INILAHCOM, Jakarta - Badai pandemi virus corona (COVID-19) menghantam seluruh lini industri, tak terkecuali bisnis otomotif yang turun hingga 79 persen di China, dan penyusutan drastis di pasar Eropa, seperti Inggris, Italia, dan Spanyol.

Namun, menurut ekonom ING Joanna Konings, ada setitik optimisme pada industri otomotif di balik pandemi ini, yakni keinginan untuk memiliki kendaraan pribadi demi meminimalisir kontak dengan orang lain, salah satunya adalah mobil listrik.

"Permintaan untuk memiliki mobil meningkat selama krisis COVID-19 sejauh ini. Kami tidak melihat hal itu dalam hal penjualan mobil, tetapi kami melihatnya dalam hal upaya konsumen mencari kendaraan juga menurut survei," kata Konings seperti dilansir Reuters.

"Pandemi menyebabkan ketakutan atas risiko infeksi yang membuat konsumen menghindari transportasi umum dan pada akhirnya meningkatkan permintaan mobil," dia melanjutkan.

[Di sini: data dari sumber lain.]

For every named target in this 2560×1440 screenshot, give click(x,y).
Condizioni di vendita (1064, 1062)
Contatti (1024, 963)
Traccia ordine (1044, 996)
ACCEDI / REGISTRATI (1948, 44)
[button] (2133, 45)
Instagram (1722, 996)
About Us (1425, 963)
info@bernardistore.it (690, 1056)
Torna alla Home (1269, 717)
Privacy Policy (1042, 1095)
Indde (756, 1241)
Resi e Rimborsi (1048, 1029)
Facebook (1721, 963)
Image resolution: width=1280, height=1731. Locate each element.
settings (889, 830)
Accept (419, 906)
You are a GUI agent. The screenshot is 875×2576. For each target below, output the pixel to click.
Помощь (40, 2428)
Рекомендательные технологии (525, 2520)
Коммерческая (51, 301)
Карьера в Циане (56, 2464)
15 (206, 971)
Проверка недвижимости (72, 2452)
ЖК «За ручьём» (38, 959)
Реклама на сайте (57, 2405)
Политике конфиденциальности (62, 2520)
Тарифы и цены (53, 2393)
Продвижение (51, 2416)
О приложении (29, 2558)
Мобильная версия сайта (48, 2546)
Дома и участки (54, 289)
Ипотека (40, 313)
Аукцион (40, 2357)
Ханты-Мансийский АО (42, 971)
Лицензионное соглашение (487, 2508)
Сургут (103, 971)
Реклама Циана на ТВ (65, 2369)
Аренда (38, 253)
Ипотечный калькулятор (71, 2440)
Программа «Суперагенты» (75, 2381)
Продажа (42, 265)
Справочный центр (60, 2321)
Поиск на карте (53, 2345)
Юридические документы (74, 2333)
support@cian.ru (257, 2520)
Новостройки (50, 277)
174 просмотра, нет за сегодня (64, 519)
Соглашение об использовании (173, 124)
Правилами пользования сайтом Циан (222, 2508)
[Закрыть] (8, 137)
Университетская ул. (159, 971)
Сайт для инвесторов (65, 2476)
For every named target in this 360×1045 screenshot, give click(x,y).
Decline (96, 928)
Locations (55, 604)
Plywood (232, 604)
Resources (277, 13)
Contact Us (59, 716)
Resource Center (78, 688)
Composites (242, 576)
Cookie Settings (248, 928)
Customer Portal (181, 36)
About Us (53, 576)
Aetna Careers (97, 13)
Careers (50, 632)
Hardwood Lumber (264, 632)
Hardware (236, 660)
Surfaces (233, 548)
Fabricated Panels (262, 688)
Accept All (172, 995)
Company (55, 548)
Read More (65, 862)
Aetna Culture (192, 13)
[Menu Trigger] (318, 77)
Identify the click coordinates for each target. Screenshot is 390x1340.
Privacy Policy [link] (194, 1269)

Jika memang permintaan mobil meningkat, para pembuat mobil dapat mengambil peluang untuk mempercepat peluncuran atau sekedar mengenalkan kembali mobil listrik, sebagai langkah lanjutan atas pengembangan yang sudah mereka jalankan sejak sebelum COVID-19 menyebar.

Konings berpendapat, harga minyak dunia yang turun tidak akan banyak mempengaruhi penjualan mobil konvensional. Sebaliknya, permintaan mobil listrik dapat bersaing tanpa dipengaruhi harga minyak.

Selain itu, dia mengatakan bahwa pembuat kebijakan dapat memaksimalkan upaya jarak sosial dengan mendorong percepatan penggunaan kendaraan listrik.

Sayangnya, upaya itu sulit dilakukan karena otomotif merupakan industri paling kompleks di dunia, karena melibatkan sekitar 10.000 pemasok dalam rantai pasok kendaraan. Maka tak heran, industri itu salah satu yang paling terdampak selama pandemi COVID-19.